MOTS-c: The Mitochondria-Derived Peptide in Metabolic and Exercise Research

MOTS-c (Mitochondrial Open Reading Frame of the 12S rRNA Type-c) is a 16-amino acid peptide encoded within the mitochondrial genome — specifically the 12S ribosomal RNA gene — making it one of a small class of mitochondria-derived peptides (MDPs). First described by Chang et al. in 2015, MOTS-c has since attracted considerable research interest for its potent effects on metabolic regulation, insulin sensitivity, and exercise capacity in research models. Its discovery challenged the long-held assumption that the mitochondrial genome produces only components of the oxidative phosphorylation machinery, revealing instead an unexpected source of bioactive signalling peptides.

A Peptide From the Mitochondrial Genome

The mitochondrial genome is compact — encoding only 13 proteins, 22 transfer RNAs, and 2 ribosomal RNAs — and was historically considered to serve purely oxidative phosphorylation functions. The identification of MOTS-c within the 12S rRNA sequence revealed a previously unrecognised layer of mitochondrial biology. MOTS-c is produced in multiple tissues, with particularly high expression in skeletal muscle, and its circulating levels change in response to metabolic stress, exercise, and aging — suggesting it functions as an endocrine-like signal linking mitochondrial status to whole-body metabolic regulation.

Mechanisms of Metabolic Action

AMPK Activation

One of the primary mechanisms by which MOTS-c exerts its metabolic effects is through activation of AMP-activated protein kinase (AMPK) — the master metabolic sensor and regulator. AMPK activation by MOTS-c in research models promotes:

• Enhanced glucose uptake: Increased GLUT4 translocation to the plasma membrane in skeletal muscle cells
• Fatty acid oxidation: Stimulation of mitochondrial beta-oxidation pathways
• Inhibition of lipogenesis: Reduced de novo fatty acid and cholesterol synthesis
• Mitochondrial biogenesis: Upregulation of PGC-1alpha and related genes supporting new mitochondrial formation

Folate Cycle and One-Carbon Metabolism

MOTS-c research has identified a novel mechanism involving the folate cycle and one-carbon metabolism. Studies suggest that MOTS-c inhibits the folate cycle enzyme AICAR transformylase, leading to accumulation of AICAR (5-aminoimidazole-4-carboxamide ribonucleotide) — a natural activator of AMPK. This indirect AMPK activation through metabolic intermediates represents a distinctive mechanism not shared by other peptide metabolic regulators.

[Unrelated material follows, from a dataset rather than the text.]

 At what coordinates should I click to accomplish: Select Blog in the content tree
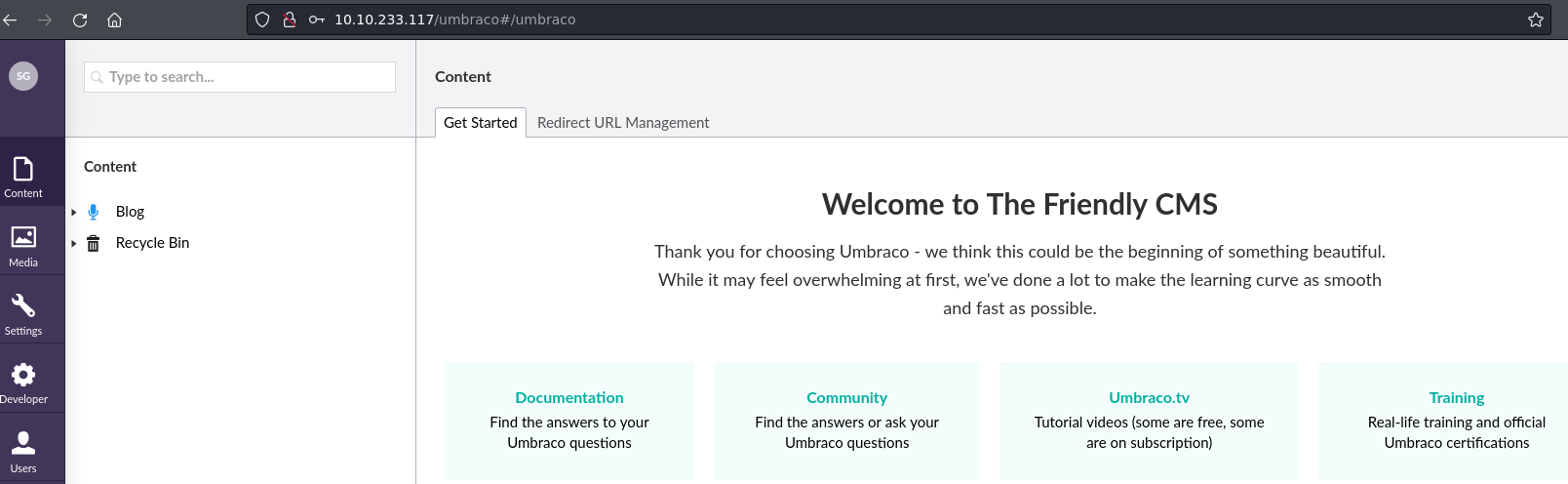[x=130, y=212]

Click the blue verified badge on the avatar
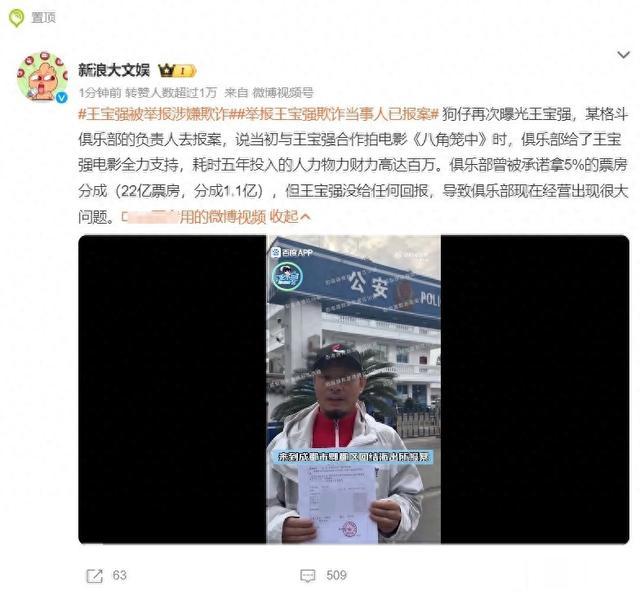62,97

Insulin Sensitivity Research

MOTS-c administration in research subjects has been consistently associated with improved insulin sensitivity and protection against high-fat diet-induced metabolic dysfunction. In mouse models of diet-induced obesity and insulin resistance, MOTS-c treatment reduces fasting glucose and insulin levels, improves glucose tolerance test outcomes, and attenuates ectopic lipid accumulation in the liver and skeletal muscle. These effects occur at physiologically relevant concentrations and are dependent on AMPK signalling in research models.

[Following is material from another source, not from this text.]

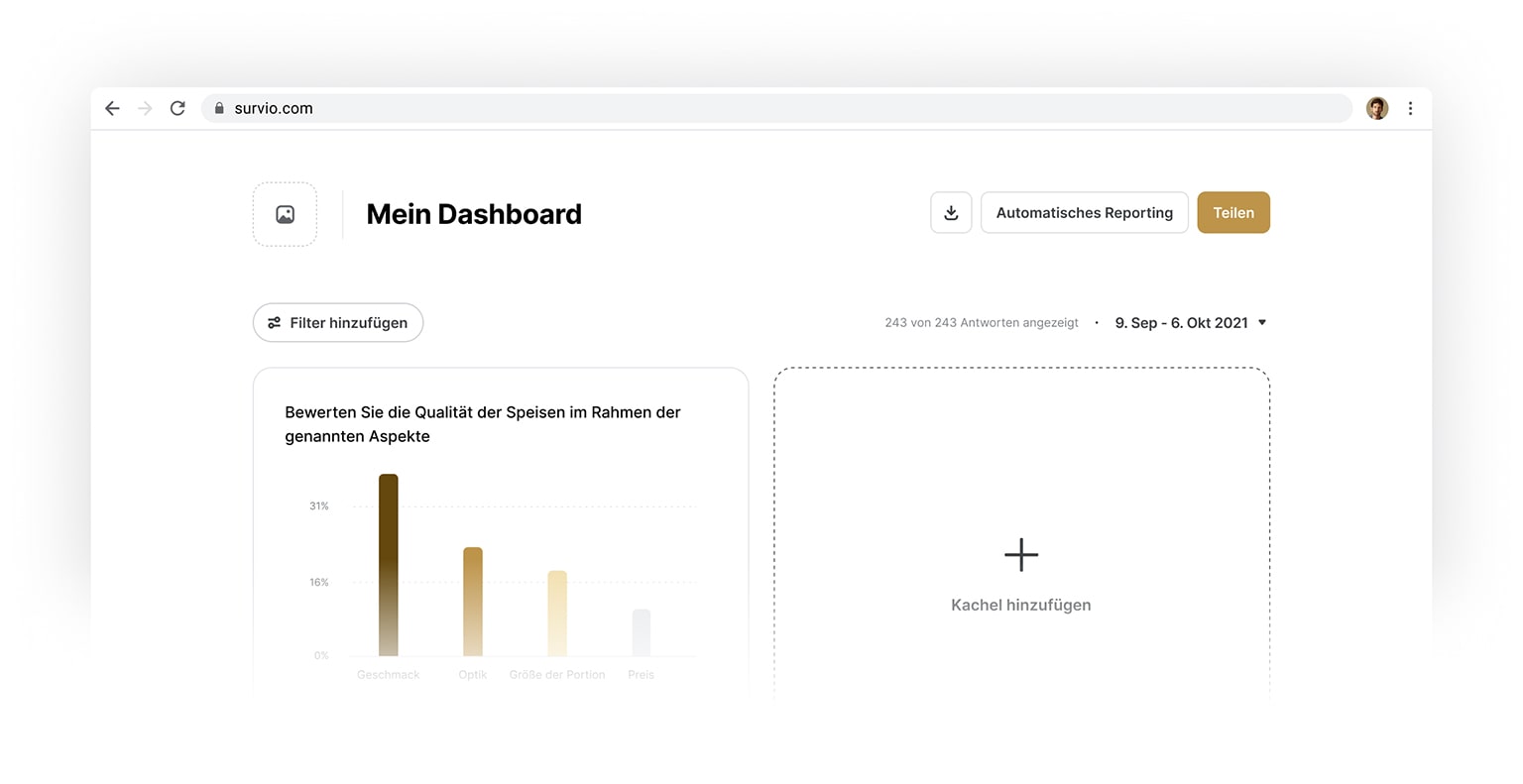Click the greyed-out browser forward arrow
The width and height of the screenshot is (1523, 784).
[144, 108]
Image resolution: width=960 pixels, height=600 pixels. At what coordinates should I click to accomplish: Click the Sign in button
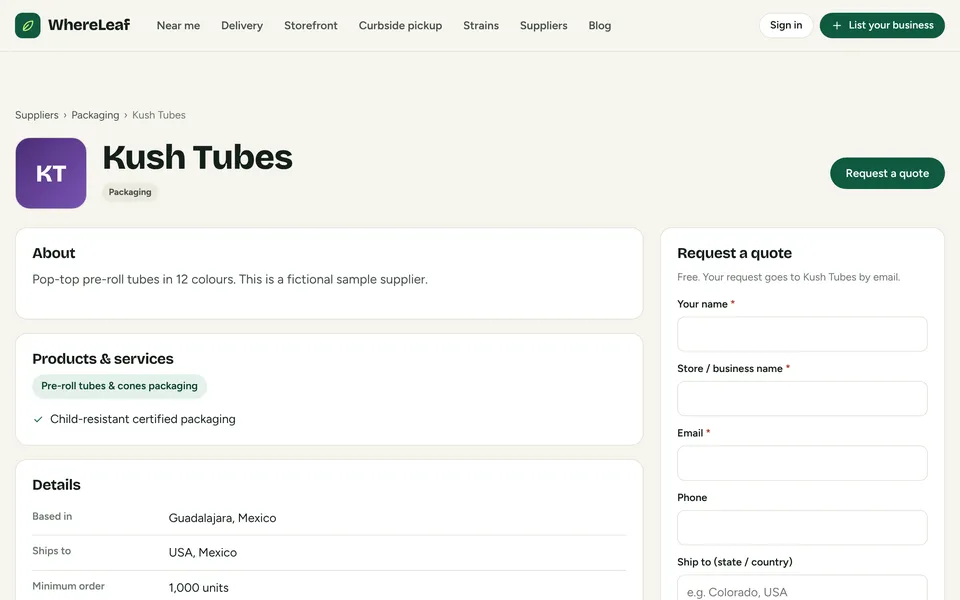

Exercise Mimetic Properties

A particularly striking finding in MOTS-c research is its apparent ability to recapitulate aspects of the exercise response at a molecular level. Research has shown that:

• MOTS-c levels rise in circulation following physical exercise in both rodent and human studies
• Exogenous MOTS-c administration improves exercise capacity and endurance in aged mice
• Skeletal muscle MOTS-c expression is regulated by physical activity and declines with sedentary aging
• The metabolic gene expression changes induced by MOTS-c overlap substantially with those induced by exercise training

Aging and Longevity Research

MOTS-c circulating levels decline with age in both rodent and human research subjects, paralleling the age-associated decline in metabolic function and exercise capacity. Studies in aged mice have found that MOTS-c supplementation restores aspects of youthful metabolic phenotype and extends healthy lifespan in some experimental cohorts. This positions MOTS-c as a compound of interest in the intersection of metabolic and longevity research.

Conclusion

MOTS-c represents a fundamentally novel class of bioactive peptide — one encoded within the mitochondrial genome and acting as a systemic signal linking mitochondrial metabolic status to whole-body energy homeostasis. Its potent effects on insulin sensitivity, AMPK activation, fat oxidation, and exercise capacity make it one of the most compelling research compounds in the current landscape of metabolic peptide science. As the study of mitochondria-derived peptides expands, MOTS-c continues to be at the forefront.